Jung`s Red Book for Our Time:
Searching for Soul Under Postmodern Conditions, Volume 2

Edited by

Murray Stein and Thomas Arzt

Reviewed by Henry Reed

God is dead, declared Frederick Neitze. How shall we bring God back to life, asked Carl Jung. Science had killed the imagination in favor of the senses. Where was a center of value? What is our story? Heisenberg pronounced the Indeterminancy Principal. If the observer affected the observed, what is the anchor on truth, on reality. The chaos of today's world situation, the amazing political situation in America, was long fortold. Today we are in the thick of it. What to do? On what to anchor ourselves? How to go with the flow?  What has happened to the natural world we once were a part of, but now are alienated from just when we most need a healthy relationship to it? The curse of interesting times. The healing wound of the Postmodern era!

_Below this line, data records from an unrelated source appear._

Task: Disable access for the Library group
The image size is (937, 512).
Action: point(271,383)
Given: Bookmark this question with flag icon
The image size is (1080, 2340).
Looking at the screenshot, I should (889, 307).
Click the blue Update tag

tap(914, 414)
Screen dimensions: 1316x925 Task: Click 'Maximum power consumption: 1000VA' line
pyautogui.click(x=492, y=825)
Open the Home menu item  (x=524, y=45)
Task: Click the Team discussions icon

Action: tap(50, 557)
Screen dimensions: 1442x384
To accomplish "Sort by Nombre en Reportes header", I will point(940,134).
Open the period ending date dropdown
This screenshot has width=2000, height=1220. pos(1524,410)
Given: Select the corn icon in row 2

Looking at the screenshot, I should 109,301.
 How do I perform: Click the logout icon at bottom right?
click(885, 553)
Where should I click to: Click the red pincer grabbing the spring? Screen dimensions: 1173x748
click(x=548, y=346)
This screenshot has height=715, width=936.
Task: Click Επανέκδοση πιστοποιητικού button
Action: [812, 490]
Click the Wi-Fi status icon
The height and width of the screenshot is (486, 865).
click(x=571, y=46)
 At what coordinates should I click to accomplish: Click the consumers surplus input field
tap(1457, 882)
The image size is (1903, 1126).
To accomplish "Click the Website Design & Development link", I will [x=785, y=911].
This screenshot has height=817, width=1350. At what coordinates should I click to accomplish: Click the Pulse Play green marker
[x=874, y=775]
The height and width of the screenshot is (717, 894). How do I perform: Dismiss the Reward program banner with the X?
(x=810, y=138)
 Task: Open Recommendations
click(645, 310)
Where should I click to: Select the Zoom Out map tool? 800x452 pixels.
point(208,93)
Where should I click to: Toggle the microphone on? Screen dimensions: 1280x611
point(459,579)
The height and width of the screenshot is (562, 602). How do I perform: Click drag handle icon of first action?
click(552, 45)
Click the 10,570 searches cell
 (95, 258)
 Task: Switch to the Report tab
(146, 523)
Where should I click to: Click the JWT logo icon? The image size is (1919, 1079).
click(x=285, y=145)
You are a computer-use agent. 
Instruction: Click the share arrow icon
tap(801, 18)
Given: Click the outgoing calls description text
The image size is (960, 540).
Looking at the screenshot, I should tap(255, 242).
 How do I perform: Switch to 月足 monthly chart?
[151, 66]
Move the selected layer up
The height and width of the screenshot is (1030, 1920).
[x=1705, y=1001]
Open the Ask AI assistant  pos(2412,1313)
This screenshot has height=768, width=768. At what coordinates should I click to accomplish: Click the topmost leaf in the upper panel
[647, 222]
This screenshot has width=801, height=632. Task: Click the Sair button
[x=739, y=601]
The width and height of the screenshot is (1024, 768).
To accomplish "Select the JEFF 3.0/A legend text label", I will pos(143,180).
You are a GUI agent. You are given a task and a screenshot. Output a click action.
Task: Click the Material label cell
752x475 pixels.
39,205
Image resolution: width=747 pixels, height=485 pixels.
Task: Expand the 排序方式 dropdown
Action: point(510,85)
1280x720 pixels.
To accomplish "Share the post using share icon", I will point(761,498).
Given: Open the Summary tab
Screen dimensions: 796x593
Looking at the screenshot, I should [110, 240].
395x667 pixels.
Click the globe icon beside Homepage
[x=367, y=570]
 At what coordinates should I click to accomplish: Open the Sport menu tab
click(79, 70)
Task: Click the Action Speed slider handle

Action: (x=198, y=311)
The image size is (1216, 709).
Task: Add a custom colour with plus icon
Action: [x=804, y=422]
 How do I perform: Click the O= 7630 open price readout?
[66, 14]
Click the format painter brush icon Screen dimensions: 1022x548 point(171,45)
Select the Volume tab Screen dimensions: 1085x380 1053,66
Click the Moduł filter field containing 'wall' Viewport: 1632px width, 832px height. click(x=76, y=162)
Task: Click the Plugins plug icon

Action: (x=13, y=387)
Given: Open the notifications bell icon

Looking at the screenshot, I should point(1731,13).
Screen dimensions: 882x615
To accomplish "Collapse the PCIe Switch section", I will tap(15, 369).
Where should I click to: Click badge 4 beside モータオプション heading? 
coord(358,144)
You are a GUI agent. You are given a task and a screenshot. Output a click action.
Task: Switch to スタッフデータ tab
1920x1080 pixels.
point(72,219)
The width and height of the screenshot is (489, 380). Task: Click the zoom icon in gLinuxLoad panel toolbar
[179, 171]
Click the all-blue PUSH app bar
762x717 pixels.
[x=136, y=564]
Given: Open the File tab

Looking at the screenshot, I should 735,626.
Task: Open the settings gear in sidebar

Carl Jung recogized our plight and had nightmares about it. Diving into his self-created therapy of active imagination, he set out to find God and see what could be done. If you ever have had a chance to watch the BBC movie on the life of Jung, there is a segment where he is asked if he believes in God. Jung hurrumphs slightly, and says something like, "I don't need to believe, I know!" Later in the movie we see his magnum opus, a hand calligraphed beautifully illustrated book. It inspired many of us to begin our dream journals and include pictures. It was called The Red Book. It wasn't seen afterwards, kept as a family item.

Decades later, in 2009, Sonu Shamdasani came out with the publication of the Red Book. It included a translation of the German, as well as a photo reproduction of Jung's hand made Red Book. The editor also gave the history of this project and described how Jung first did his active imagination in some black books, then transcribed them formally into the Red Book and added the pictures. He also spells out the intent and contents of Jung's opus, an attempt to heal the God that was dead.

Having the contents of the Red Book finally in the public sphere, available for study given the editor's roadmap, has created quite a stir. The result, less than a decade later, is the compilation of various reactions to the Red Book and its significance for our time. I had previously reviewed the first volume, which you can read at http://intuitive-connections.net/2018/book-jung-red-book.html.

Similar to the first volume, this one has 18 essays, written from a variety of Jungian perspectives on different current themes as viewed from the Red Book. Althoug the first volume has a lengthy introduction that explains the history of the Red Book and the project, there's a brief recap in the second volume, which truly stands on its own. Questions of how to live in a world of alt-truth, how the archetypes of renewal and revolution are afoot today and how Jung embraced them, and what we might do. The esays, although about an old piece of literature, brings about a wealth of meaning that aids us in contemplating current events and our role in them.

Once again, one of Jung's most Paul Revere like actions, to me, was his insistence, his hollering loud and clear, "the psyche is real!" It is having quite a time of revolution these days and the reader will be surprised and the relevant linkage from the past to the present. We aren't here by accident!